Part of the book series: Lecture Notes in Computer Science ((LNCS,volume 13437))

Abstract

The purpose of this study is to investigate the model generalizability using multi-institutional data for virtual contrast-enhanced MRI (VCE-MRI) synthesis. This study presented a retrospective analysis of contrast-free T1-weighted (T1w), T2-weighted (T2w), and gadolinium-based contrast-enhanced T1w MRI (CE-MRI) images of 231 NPC patients enrolled from four institutions. Data from three of the participating institutions were employed to generate a training and an internal testing set, while data from the remaining institution was employed as an independent external testing set. The multi-institutional data were trained separately (single-institutional model) and jointly (joint-institutional model) and tested using the internal and external sets.
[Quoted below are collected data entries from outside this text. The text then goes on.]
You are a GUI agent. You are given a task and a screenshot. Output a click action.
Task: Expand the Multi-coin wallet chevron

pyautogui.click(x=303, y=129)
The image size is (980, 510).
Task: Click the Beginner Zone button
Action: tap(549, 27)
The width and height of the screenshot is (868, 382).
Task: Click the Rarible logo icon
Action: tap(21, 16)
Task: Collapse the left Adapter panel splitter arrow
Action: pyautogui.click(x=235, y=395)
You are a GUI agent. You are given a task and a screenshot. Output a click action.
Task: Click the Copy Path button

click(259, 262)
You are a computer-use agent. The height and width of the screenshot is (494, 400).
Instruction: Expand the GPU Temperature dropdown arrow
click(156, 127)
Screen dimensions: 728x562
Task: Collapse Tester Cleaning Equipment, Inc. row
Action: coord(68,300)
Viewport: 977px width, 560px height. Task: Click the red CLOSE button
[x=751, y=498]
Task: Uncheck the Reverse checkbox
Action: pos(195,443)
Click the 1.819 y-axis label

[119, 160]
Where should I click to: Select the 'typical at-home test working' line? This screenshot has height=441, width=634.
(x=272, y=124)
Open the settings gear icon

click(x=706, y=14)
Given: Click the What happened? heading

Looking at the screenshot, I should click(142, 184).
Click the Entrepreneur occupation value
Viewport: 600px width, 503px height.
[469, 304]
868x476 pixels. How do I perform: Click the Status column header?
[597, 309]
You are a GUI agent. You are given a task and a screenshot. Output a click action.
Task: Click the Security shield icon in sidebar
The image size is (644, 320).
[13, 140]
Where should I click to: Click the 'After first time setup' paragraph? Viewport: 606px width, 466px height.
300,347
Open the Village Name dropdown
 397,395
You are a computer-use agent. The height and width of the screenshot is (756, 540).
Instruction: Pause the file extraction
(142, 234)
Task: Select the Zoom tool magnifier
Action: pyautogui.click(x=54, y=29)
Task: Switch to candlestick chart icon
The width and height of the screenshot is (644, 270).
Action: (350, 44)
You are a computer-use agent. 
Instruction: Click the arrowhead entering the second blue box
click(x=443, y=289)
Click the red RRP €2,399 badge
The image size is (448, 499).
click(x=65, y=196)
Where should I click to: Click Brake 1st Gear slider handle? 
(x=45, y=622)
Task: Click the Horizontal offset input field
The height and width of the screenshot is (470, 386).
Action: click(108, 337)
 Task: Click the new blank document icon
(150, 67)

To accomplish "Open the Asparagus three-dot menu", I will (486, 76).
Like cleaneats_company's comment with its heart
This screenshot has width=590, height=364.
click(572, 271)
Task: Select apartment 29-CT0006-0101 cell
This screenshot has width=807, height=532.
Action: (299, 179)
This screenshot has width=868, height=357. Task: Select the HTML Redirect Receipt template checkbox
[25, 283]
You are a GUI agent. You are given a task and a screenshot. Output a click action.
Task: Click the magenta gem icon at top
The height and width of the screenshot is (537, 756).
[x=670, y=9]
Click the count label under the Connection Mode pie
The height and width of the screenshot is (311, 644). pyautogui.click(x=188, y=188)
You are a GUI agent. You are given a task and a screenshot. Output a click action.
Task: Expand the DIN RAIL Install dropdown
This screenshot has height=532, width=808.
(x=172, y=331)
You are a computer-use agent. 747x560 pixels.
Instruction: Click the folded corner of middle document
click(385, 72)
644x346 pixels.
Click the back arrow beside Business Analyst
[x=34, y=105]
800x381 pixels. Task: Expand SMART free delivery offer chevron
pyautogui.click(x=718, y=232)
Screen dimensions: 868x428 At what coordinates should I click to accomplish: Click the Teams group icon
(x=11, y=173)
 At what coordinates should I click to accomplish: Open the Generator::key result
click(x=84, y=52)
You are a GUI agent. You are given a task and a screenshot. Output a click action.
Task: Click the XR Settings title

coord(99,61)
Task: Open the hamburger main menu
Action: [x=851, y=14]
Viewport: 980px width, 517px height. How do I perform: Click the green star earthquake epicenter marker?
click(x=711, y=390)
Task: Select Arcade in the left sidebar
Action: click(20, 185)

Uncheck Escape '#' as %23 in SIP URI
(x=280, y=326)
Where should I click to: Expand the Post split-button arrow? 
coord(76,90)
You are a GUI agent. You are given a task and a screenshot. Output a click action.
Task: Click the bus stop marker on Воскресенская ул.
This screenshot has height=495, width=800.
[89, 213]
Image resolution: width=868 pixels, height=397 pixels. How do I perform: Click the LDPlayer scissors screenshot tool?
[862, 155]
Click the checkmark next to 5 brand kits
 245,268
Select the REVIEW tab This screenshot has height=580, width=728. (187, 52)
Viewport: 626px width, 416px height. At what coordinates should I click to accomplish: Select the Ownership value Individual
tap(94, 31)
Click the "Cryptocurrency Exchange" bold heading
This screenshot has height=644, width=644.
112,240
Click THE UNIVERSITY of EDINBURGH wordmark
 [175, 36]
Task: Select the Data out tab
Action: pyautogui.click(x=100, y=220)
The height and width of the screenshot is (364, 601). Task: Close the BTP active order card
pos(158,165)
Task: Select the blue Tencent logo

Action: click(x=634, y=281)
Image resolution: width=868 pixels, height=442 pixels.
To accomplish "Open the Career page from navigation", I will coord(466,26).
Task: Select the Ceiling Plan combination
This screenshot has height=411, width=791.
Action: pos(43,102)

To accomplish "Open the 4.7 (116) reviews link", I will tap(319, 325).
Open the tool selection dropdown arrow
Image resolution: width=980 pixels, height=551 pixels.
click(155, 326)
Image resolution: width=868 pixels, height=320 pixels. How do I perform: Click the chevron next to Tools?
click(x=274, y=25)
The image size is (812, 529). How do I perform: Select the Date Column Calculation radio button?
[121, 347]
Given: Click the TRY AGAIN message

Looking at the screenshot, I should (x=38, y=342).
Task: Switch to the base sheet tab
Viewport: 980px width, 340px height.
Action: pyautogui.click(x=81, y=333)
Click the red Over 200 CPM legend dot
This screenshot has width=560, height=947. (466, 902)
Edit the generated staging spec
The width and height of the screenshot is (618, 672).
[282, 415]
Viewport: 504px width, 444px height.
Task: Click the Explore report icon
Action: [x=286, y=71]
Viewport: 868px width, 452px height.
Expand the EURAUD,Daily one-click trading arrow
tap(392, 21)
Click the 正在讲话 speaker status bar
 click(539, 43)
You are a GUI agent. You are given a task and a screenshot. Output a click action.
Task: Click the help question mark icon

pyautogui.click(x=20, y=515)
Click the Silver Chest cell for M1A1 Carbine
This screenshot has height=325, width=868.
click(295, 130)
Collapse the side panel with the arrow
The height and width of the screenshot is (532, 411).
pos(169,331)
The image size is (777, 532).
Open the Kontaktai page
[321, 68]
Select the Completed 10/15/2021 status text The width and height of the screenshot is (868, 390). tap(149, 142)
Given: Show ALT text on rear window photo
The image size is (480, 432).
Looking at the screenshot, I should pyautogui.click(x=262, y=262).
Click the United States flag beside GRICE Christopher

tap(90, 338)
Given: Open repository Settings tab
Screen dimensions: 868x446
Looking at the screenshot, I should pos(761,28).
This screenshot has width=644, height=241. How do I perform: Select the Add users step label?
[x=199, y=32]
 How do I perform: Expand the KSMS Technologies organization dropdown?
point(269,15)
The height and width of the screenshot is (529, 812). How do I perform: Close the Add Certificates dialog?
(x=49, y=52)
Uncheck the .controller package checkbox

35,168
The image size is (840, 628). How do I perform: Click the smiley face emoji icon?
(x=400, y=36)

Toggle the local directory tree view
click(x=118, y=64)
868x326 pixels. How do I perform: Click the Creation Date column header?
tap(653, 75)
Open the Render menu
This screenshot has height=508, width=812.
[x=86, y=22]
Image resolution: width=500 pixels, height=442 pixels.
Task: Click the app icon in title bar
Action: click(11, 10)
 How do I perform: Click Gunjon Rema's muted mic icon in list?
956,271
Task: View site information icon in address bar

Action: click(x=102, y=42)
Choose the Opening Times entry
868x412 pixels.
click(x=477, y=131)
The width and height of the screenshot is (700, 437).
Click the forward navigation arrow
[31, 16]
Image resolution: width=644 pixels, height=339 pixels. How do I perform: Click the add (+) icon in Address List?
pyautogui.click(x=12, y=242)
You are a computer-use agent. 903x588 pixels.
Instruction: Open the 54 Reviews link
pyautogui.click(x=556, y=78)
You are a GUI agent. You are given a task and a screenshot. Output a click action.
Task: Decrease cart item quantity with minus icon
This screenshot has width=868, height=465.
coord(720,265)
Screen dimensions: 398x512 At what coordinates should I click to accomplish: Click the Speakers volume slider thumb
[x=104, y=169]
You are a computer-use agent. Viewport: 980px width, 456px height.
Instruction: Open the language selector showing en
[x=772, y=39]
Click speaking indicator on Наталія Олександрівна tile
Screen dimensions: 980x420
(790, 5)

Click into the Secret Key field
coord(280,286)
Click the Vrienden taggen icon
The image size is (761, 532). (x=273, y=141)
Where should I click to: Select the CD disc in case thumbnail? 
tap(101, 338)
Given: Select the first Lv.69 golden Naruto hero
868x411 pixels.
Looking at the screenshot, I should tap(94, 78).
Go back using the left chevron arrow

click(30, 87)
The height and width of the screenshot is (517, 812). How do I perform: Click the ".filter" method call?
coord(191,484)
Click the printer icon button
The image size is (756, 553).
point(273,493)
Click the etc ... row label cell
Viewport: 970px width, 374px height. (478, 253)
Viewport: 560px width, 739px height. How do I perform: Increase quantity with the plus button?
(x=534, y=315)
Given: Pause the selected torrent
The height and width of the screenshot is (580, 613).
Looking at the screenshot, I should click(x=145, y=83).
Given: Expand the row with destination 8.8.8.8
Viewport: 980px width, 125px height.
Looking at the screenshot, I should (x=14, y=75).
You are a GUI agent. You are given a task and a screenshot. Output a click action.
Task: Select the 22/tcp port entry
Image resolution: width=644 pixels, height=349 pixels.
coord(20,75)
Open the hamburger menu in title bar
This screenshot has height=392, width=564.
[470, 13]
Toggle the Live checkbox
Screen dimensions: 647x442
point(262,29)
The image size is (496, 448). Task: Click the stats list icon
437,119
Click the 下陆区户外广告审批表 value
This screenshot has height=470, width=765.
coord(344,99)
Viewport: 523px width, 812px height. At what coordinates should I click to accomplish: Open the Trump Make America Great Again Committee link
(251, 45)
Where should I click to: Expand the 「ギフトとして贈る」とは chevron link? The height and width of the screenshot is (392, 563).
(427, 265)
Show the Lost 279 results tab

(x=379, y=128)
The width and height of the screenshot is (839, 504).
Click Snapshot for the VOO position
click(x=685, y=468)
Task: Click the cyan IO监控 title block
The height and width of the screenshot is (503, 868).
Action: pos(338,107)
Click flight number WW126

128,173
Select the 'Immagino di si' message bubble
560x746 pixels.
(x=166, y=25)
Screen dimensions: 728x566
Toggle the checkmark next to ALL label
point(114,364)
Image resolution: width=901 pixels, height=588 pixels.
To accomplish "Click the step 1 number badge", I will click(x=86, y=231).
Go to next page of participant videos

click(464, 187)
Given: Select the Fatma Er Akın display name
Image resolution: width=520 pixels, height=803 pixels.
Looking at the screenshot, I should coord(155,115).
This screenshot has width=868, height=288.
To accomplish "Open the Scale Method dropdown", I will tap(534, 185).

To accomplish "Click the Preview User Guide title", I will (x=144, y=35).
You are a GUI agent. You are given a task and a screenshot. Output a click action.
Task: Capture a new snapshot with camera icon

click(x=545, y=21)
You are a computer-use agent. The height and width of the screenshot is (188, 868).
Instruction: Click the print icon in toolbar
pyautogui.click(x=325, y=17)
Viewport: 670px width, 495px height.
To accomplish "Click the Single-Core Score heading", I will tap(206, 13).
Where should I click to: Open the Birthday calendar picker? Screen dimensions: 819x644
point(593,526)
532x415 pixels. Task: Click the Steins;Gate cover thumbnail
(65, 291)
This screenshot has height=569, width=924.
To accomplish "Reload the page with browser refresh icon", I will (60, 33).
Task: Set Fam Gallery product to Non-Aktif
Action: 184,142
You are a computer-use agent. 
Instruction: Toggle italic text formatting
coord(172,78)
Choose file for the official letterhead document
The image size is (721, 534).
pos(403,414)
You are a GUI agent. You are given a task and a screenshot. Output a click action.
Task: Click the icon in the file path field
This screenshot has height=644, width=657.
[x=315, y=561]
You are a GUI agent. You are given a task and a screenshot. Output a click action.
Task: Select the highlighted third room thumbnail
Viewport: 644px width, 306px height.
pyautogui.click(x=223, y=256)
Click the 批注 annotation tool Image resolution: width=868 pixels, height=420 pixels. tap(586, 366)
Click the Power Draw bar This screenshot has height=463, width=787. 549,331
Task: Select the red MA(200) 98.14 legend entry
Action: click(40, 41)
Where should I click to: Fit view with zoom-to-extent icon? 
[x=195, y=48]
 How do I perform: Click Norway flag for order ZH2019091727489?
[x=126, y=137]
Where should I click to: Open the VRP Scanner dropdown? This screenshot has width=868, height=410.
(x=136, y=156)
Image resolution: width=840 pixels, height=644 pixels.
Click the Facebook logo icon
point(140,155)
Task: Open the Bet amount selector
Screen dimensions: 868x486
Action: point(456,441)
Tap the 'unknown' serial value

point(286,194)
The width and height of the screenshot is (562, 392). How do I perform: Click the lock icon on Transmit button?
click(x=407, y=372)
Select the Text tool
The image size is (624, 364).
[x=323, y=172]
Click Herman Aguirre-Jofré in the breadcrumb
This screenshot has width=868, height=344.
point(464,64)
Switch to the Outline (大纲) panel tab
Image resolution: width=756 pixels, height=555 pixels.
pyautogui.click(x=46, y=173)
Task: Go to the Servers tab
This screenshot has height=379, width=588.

The synthetic VCE-MRI was quantitatively evaluated using MAE and SSIM. In addition, visual qualitative evaluation was performed to assess the quality of synthetic VCE-MRI compared to the ground-truth CE-MRI. Quantitative analyses showed that the joint-institutional models outperformed single-institutional models in both internal and external testing sets, and demonstrated high model generalizability, yielding top-ranked MAE, and SSIM of 71.69 ± 21.09 and 0.81 ± 0.04 respectively on the external testing set. Qualitative evaluation indicated that the joint-institutional model gave a closer visual approximation between the synthetic VCE-MRI and ground-truth CE-MRI on the external testing set, compared with single-institutional models. The model generalizability for VCE-MRI synthesis was enhanced, both quantitatively and qualitatively, when data from more institutions was involved during model development.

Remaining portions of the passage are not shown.